黄小龙 孙贵连 马丹丹 闫慧清

（1.贵州师范大学生命科学学院，贵阳 550025；2.贵州省植物生理与发育调控重点实验室，贵阳 550025；3.西南喀斯特山地生物多样性保护国家林业和草业局重点实验室，贵阳 550025）

在悠久的人工选择驯化过程中，水稻（Oryza Sativa L.）的株型生长习性由野生稻的散生生长到如今栽培稻的直立生长，分蘖角的改变大大提高了产量，使水稻成为了一种重要的粮食作物［1］。LAZY1是最早发现的控制水稻分蘖角的基因［2］。水稻lazy突变体已广泛研究了数十年，现更名为lazy1［3-5］。当水稻地上部分完全丧失向重性响应后，植株表型为散生或匍匐生长，人们形象地将控制这种表型的基因命名为“LAZY”。水稻lazy1突变体的地上部向重性丧失，植株表现为散生生长，分蘖角大于50°，细胞学结果显示其胚芽鞘和叶鞘中有正常淀粉体，但生长素的不对称分布受损，进一步研究表明LAZY1通过调控地上部分茎中生长素横向的极性运输，从而抑制植物的向重性响应［6］。LAZY1在不同的植物中功能保守，在大麦（Hordeum vulgare）、玉米（Zea mays）、短柄草（Brachypodium distachyon）、拟南芥（Arabidopsis thaliana）等植物中均鉴定到了LAZY1的同源基因［7-12］。

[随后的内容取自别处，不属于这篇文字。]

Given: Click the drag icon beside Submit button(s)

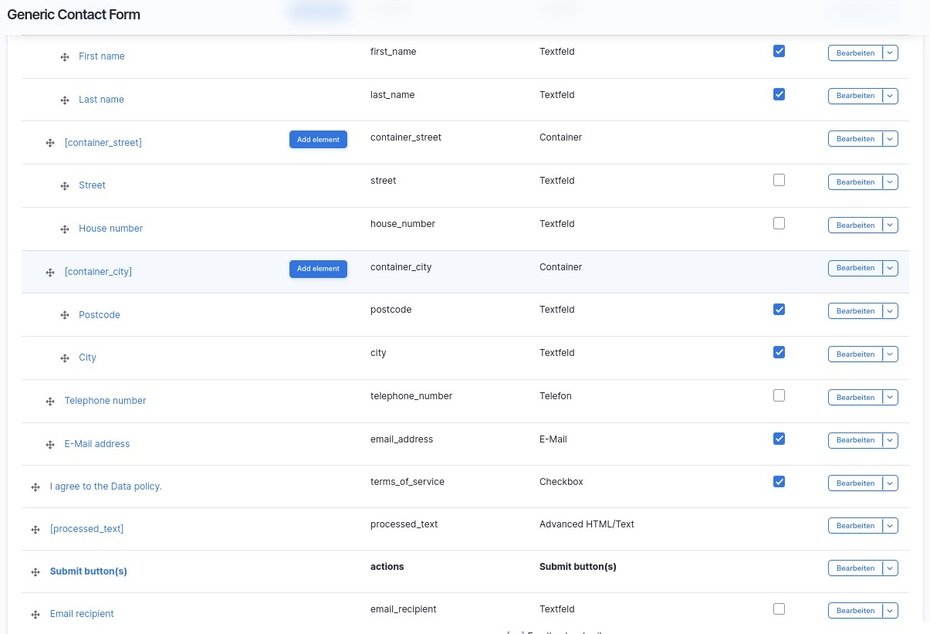Looking at the screenshot, I should pos(35,572).
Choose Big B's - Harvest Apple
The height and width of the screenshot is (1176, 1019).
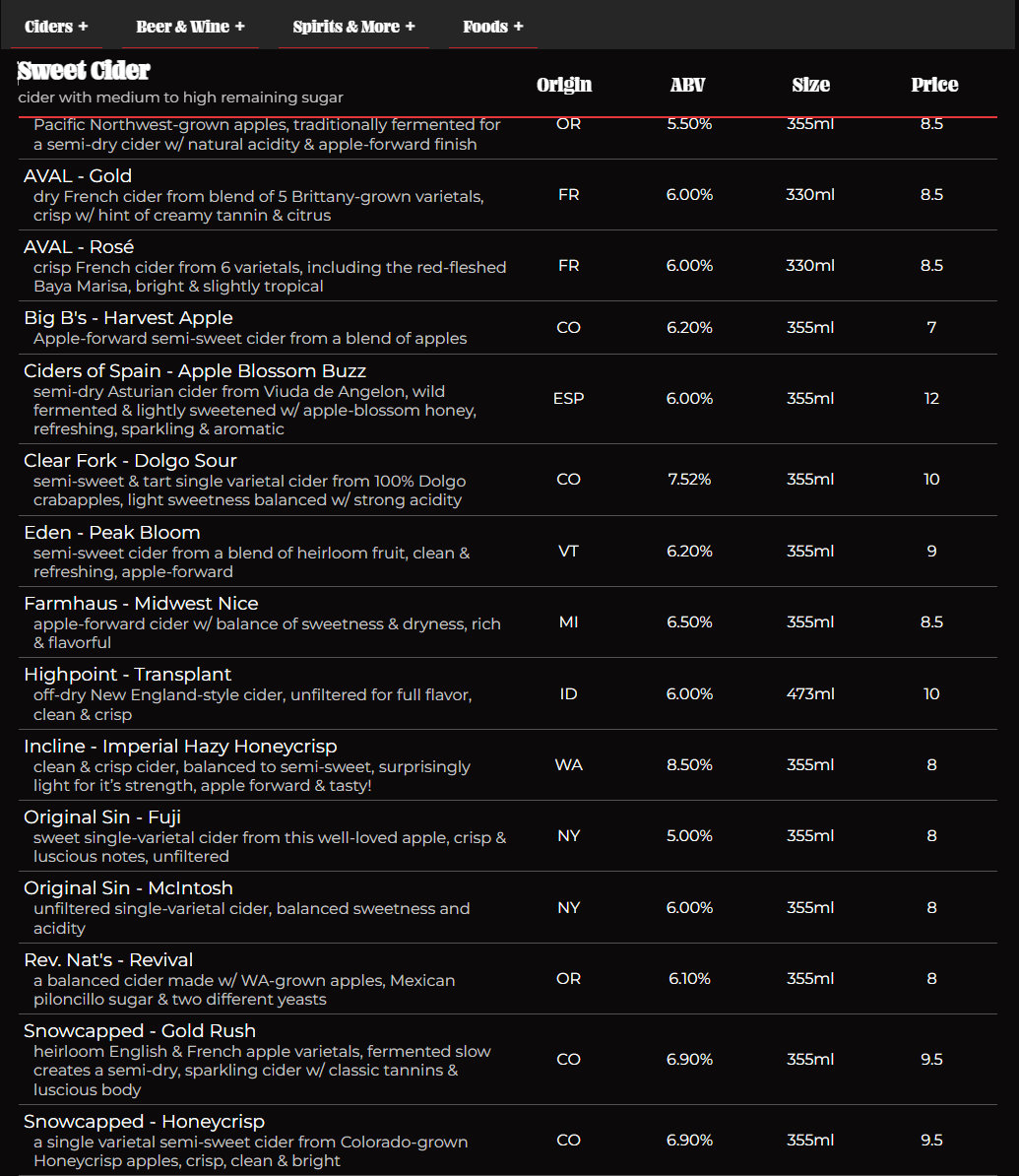[x=128, y=318]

水稻LAZY1在胚芽、未伸长茎维管束的外周细胞、叶鞘枕部及茎鞘维管束内侧细胞中特异表达［8］。这种表达方式受LAZY1启动子上的特定顺式元件和相应的转录因子的共同调控［13］。在玉米ZmLAZY1启动子中共鉴定得到4个生长素响应元件和14个光响应元件，生长素和黑暗处理均可诱导玉米ZmLAZY1的表达［12］。水稻LAZY1在黑暗处理下的表达也明显高于光照处理下的表达［2］。目前对于调控LAZY1基因的上游转录因子知之甚少，前期研究仅发现水稻中转录因子热激蛋白OsHSFA2D是LAZY1的上游调控因子［13］，因此对于LAZY1的表达调控仍然是个谜。

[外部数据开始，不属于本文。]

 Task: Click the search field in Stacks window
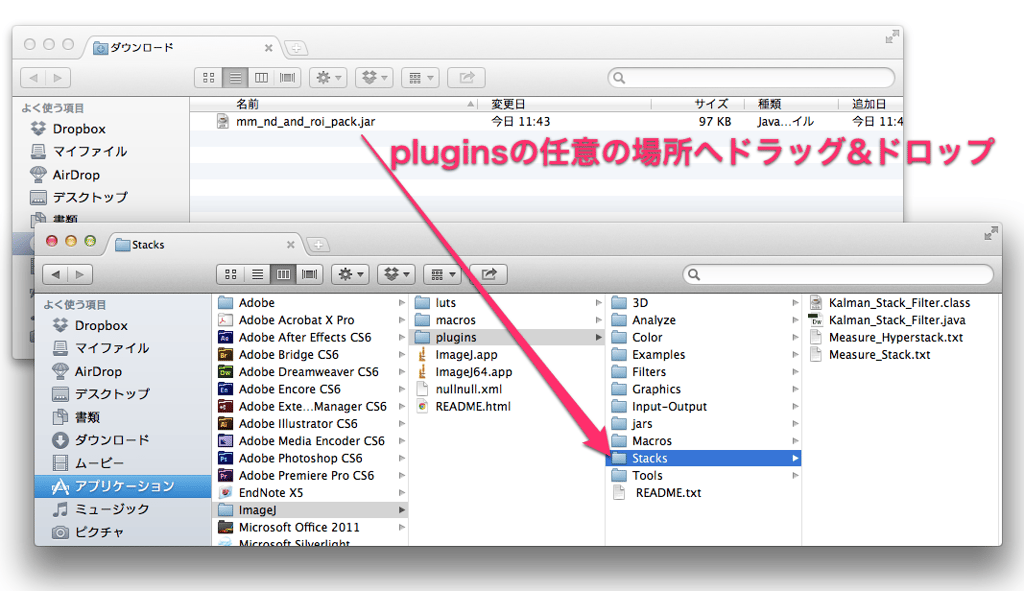(838, 274)
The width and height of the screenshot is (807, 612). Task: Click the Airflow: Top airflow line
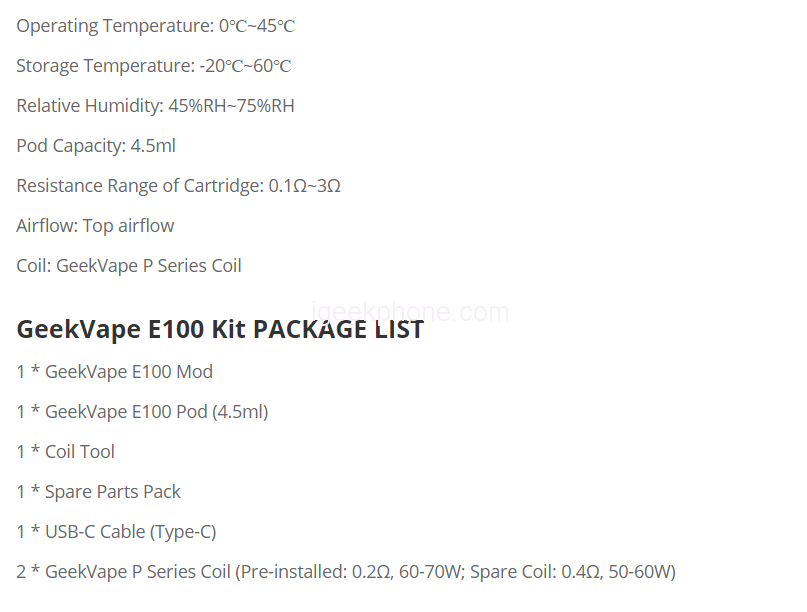[x=95, y=226]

本研究通过构建水稻萌发3 d的酵母单杂交文库，以LAZY1启动子为诱饵对该酵母单杂交文库进行筛选，结合双荧光素酶实验验证，得到了结合LAZY1启动子并正调控LAZY1表达的转录因子OsMBF1，为进一步揭示LAZY1的表达调控网络提供了理论基础，有助于揭示水稻由散生变为直立生长的奥秘。

1 材料与方法

1.1 材料

1.1.1 材料 酵母菌株AH109和Y187保存于本实验室。将酵母菌株划线接种于YPDA固体培养基，30℃，250 r/min恒温摇床培养4-7 d后待用。水稻种子置于MS培养基中无菌培养。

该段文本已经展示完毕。